We’re experiencing severe delays in our performance analysis module where KPI calculations are running 30+ minutes behind actual production events. Our plant managers need real-time visibility into OEE, throughput, and quality metrics, but the current lag makes the dashboards nearly useless for operational decisions.
The issue seems worse during shift changes when we have peak data volume. Looking at the database, I can see some queries taking forever:
SELECT operation_id, SUM(actual_time)
FROM production_events
WHERE timestamp > CURRENT_TIMESTAMP - INTERVAL '1 hour'
GROUP BY operation_id;
This simple aggregation is scanning millions of rows. We’ve tried increasing database resources but that only helped marginally. The materialized views we set up aren’t refreshing fast enough, and the event batching configuration seems suboptimal. Has anyone dealt with similar performance bottlenecks in the performance-analysis module? What’s the right balance between query optimization and data freshness?

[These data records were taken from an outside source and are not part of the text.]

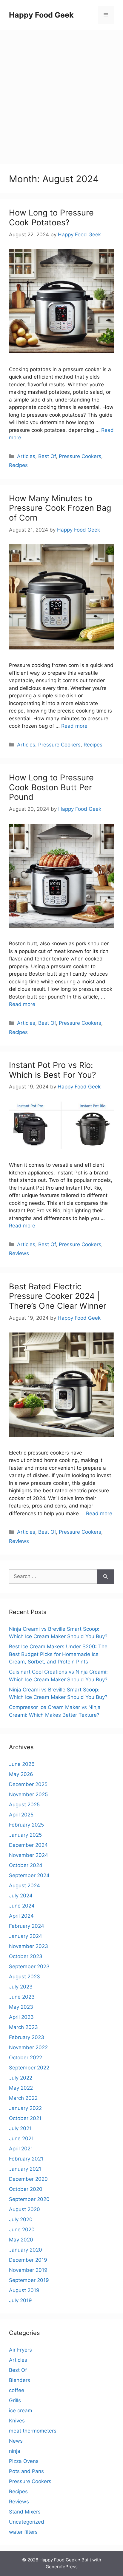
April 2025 (21, 1815)
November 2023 (28, 1946)
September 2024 (29, 1875)
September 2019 (29, 2280)
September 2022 (29, 2068)
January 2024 (25, 1936)
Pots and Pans (26, 2471)
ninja (14, 2451)
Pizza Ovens (24, 2461)
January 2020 (25, 2250)
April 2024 (21, 1916)
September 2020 (29, 2199)
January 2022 (25, 2108)
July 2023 (21, 1987)
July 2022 (20, 2078)
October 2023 (25, 1956)
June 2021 (21, 2138)
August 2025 (24, 1805)
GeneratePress (62, 2566)
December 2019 (28, 2260)
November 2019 (28, 2270)
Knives (17, 2421)
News (16, 2441)
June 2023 (22, 1997)
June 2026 (22, 1764)
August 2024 (24, 1885)
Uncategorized (26, 2522)
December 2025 (28, 1784)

Five-minute full refreshes are definitely killing your performance. Switch to incremental refreshes based on your event batching configuration. In Apriso’s performance analysis module, you can configure event collectors to batch events every 30-60 seconds, then trigger incremental materialized view updates only for affected operations. This way you’re not rebuilding the entire view constantly. Also tune your batch size - we found 500-1000 events per batch hits the sweet spot between latency and throughput.
Sarah’s right about indexing. But there’s more to it - check your query execution plans. Run EXPLAIN ANALYZE on those aggregation queries and look for sequential scans. We had similar issues and found that our statistics were stale, causing the optimizer to choose terrible plans. Regular ANALYZE commands on high-volume tables made a huge difference. Also consider partitioning your production_events table by timestamp ranges - daily or even hourly partitions depending on your data volume.
Building on everyone’s suggestions, we also need to look at query result caching. For dashboards showing KPIs that don’t need sub-second updates, cache the query results for 15-30 seconds at the application layer. This prevents redundant database hits when multiple users access the same dashboard simultaneously.